Originally, “The Believer” was issued in 1964 on LP, by the
Prestige label. Consisting of only three songs, this album
had a running time of less than 30 minutes. The performers
were led by John Coltrane on tenor saxophone, Donald Byrd
or Freddie Hubbard on trumpet, Red Garland on piano, Paul
Chambers on bass, and Louis Hayes or Arthur Taylor on
drums. Two of the songs were recorded during January 1958
and the third one was recorded in December 1958.

For this 1996 reissue under the Prestige label, two bonus
tracks from a December 1957 recording session were included.
The songs were taken from the album, “The Ray Draper
Quintet Featuring John Coltrane” (New Jazz 8228). These
last two songs were particularly interesting to me. They were
a curiosity, because it was the first time I’d heard a tuba as
part of a two-horn front line in a Jazz combo, or used for
solo improvisation in a Jazz setting.

The results are interesting if not particularly successful, due
to the fact that at this stage in their respective careers,
Ray Draper’s tuba playing wasn’t nearly on the same
level as John Coltrane’s saxophone playing. The tuba
also tended to sound a bit lost in the mix, in both the
ensemble passages and solo ones, while Coltrane’s tenor
saxophone sounded typically strong and brilliant. To be fair,
Ray Draper (1940-1982) was only 17-years old at that time.
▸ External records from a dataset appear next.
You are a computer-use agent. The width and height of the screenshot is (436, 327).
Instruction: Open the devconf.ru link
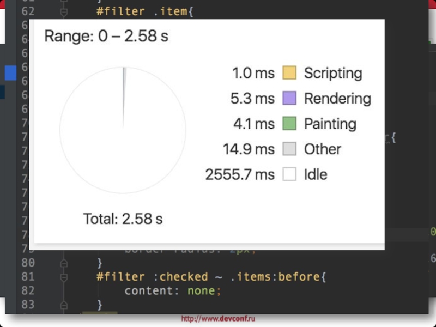(218, 319)

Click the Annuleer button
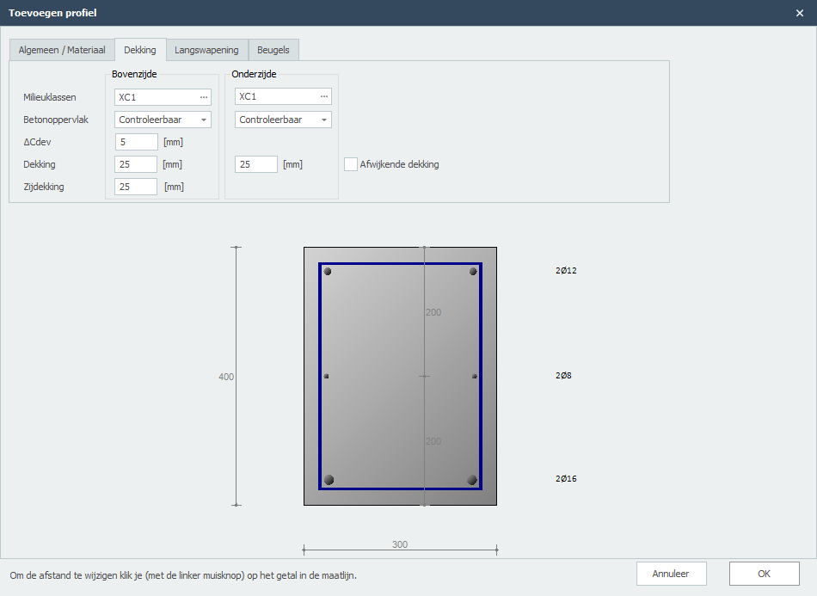click(x=672, y=574)
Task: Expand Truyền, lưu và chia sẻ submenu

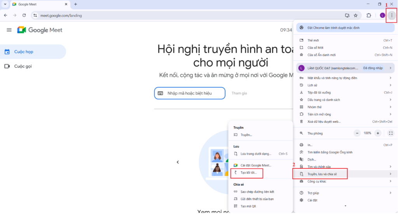Action: pyautogui.click(x=322, y=174)
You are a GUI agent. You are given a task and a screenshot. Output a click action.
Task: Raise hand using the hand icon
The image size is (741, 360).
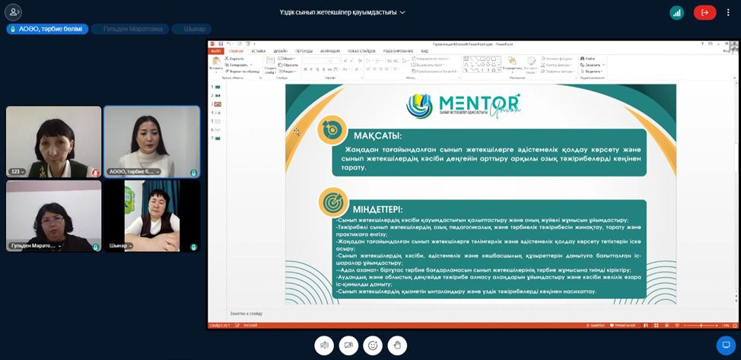[x=397, y=345]
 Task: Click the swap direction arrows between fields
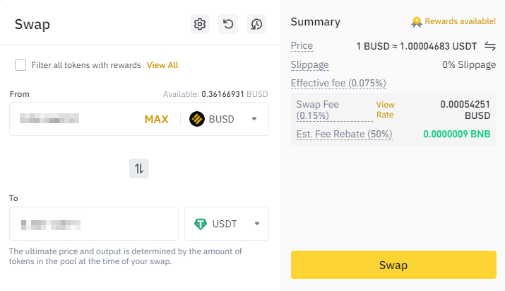(x=139, y=169)
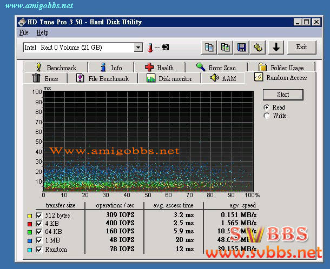
Task: Click the thermometer temperature indicator
Action: [x=151, y=48]
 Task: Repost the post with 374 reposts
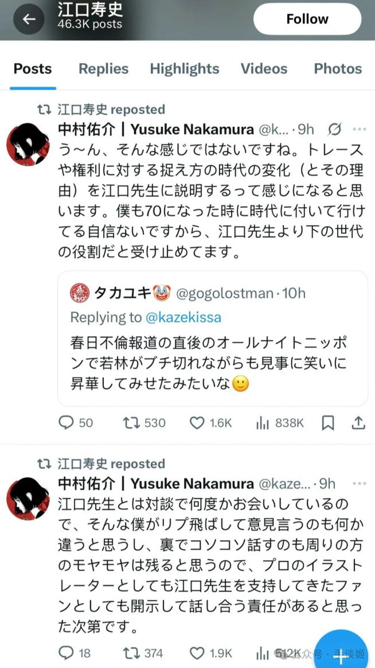point(131,653)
The other players for these sessions were Gil Coggins on
piano, Spanky DeBrest on bass and Larry Ritchie on drums.
The two additional songs that were performed were “Filidia”
by Draper and “Paul’s Pal,” a Sonny Rollins tune, the main
riff of which definitely bore his signature. To my ears, this
was fairly straight ahead Jazz of the period, with “sheets of
sound” playing from Coltrane, who was starting to assert
himself as a soloist. Like I said earlier with regard to the
tuba/saxophone front line, these were interesting
instrumentation choices.

The other three tracks on this disc were also fairly standard
for the time. For these tunes, the main drawing card was
Coltrane’s playing. He had clearly “arrived” as a soloist,
and his assertiveness on his instrument commanded the
listener to sit up and take notice. His playing was by turns,
both exciting and compelling.

It should also be noted that Donald Byrd and Freddie Hubbard
were no “slouches.” They both performed admirably, and were
good fits in these ensembles. Hubbard’s playing on
“Do I Love You Because You’re Beautiful?” was his first
collaboration with John Coltrane (1926-1967) in the
recording studio, and it left me with a desire to hear
more of their work together. The rhythm section was also
rock solid and tasteful.

I do have one question about this disc. The back
cover of this CD credits the composition of the title piece,
“The Believer,” to McCoy Tyner, while the accompanying
booklet of liner notes by Dan Morgenstern (reproduced
from the original 1964 LP) refers to the song as “…an original
by ‘Trane.” I’d like to see this discrepancy rectified.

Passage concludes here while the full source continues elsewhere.